Top of Data supplied

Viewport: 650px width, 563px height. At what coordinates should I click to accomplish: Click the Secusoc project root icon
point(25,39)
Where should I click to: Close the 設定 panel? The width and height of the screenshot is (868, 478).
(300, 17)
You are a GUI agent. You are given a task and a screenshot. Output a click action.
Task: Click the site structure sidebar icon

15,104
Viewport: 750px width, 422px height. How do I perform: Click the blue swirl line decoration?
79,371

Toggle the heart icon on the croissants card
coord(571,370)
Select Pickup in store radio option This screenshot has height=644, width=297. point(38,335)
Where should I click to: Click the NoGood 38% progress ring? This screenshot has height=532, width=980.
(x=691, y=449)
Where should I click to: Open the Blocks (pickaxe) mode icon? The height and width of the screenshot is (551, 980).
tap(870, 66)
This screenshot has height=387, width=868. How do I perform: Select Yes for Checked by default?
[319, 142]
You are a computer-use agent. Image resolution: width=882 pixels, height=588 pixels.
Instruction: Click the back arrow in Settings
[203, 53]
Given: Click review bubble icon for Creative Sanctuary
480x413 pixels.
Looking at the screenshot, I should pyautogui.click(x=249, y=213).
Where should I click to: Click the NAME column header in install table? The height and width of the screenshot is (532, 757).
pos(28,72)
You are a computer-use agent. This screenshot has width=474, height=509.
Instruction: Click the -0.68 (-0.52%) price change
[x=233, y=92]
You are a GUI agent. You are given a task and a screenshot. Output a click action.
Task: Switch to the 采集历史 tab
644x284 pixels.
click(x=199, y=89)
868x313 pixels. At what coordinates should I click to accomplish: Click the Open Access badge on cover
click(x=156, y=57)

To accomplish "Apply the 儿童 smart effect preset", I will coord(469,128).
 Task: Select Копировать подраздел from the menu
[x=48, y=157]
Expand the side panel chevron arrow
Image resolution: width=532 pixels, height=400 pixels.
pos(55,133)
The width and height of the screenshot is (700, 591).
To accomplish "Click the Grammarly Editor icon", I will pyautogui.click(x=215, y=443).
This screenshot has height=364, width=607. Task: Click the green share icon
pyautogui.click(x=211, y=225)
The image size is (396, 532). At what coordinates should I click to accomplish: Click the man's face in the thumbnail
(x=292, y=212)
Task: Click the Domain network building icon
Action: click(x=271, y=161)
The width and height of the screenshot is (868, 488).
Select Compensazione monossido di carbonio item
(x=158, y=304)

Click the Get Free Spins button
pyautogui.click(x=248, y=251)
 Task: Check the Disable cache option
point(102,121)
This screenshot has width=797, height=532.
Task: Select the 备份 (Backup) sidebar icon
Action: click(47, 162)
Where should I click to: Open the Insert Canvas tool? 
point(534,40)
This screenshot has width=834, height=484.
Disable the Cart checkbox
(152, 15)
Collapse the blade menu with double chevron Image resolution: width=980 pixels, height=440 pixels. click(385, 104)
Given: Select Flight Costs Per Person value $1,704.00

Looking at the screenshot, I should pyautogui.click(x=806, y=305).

Bottom of Data supplied

> [Your goal] Your answer must be an exact copy of every entry above.

> [Written answer]
Viewport: 650px width, 563px height. At what coordinates should I click to accomplish: Click the Secusoc project root icon
point(25,39)
Where should I click to: Close the 設定 panel? The width and height of the screenshot is (868, 478).
(300, 17)
You are a GUI agent. You are given a task and a screenshot. Output a click action.
Task: Click the site structure sidebar icon

15,104
Viewport: 750px width, 422px height. How do I perform: Click the blue swirl line decoration?
79,371

Toggle the heart icon on the croissants card
coord(571,370)
Select Pickup in store radio option This screenshot has height=644, width=297. point(38,335)
Where should I click to: Click the NoGood 38% progress ring? This screenshot has height=532, width=980.
(x=691, y=449)
Where should I click to: Open the Blocks (pickaxe) mode icon? The height and width of the screenshot is (551, 980).
tap(870, 66)
This screenshot has height=387, width=868. How do I perform: Select Yes for Checked by default?
[319, 142]
You are a computer-use agent. Image resolution: width=882 pixels, height=588 pixels.
Instruction: Click the back arrow in Settings
[203, 53]
Given: Click review bubble icon for Creative Sanctuary
480x413 pixels.
Looking at the screenshot, I should pyautogui.click(x=249, y=213).
Where should I click to: Click the NAME column header in install table? The height and width of the screenshot is (532, 757).
pos(28,72)
You are a computer-use agent. This screenshot has width=474, height=509.
Instruction: Click the -0.68 (-0.52%) price change
[x=233, y=92]
You are a GUI agent. You are given a task and a screenshot. Output a click action.
Task: Switch to the 采集历史 tab
644x284 pixels.
click(x=199, y=89)
868x313 pixels. At what coordinates should I click to accomplish: Click the Open Access badge on cover
click(x=156, y=57)

To accomplish "Apply the 儿童 smart effect preset", I will coord(469,128).
 Task: Select Копировать подраздел from the menu
[x=48, y=157]
Expand the side panel chevron arrow
Image resolution: width=532 pixels, height=400 pixels.
pos(55,133)
The width and height of the screenshot is (700, 591).
To accomplish "Click the Grammarly Editor icon", I will pyautogui.click(x=215, y=443).
This screenshot has height=364, width=607. Task: Click the green share icon
pyautogui.click(x=211, y=225)
The image size is (396, 532). At what coordinates should I click to accomplish: Click the man's face in the thumbnail
(x=292, y=212)
Task: Click the Domain network building icon
Action: click(x=271, y=161)
The width and height of the screenshot is (868, 488).
Select Compensazione monossido di carbonio item
(x=158, y=304)

Click the Get Free Spins button
pyautogui.click(x=248, y=251)
 Task: Check the Disable cache option
point(102,121)
This screenshot has width=797, height=532.
Task: Select the 备份 (Backup) sidebar icon
Action: click(47, 162)
Where should I click to: Open the Insert Canvas tool? 
point(534,40)
This screenshot has width=834, height=484.
Disable the Cart checkbox
(152, 15)
Collapse the blade menu with double chevron Image resolution: width=980 pixels, height=440 pixels. click(385, 104)
Given: Select Flight Costs Per Person value $1,704.00

Looking at the screenshot, I should pyautogui.click(x=806, y=305).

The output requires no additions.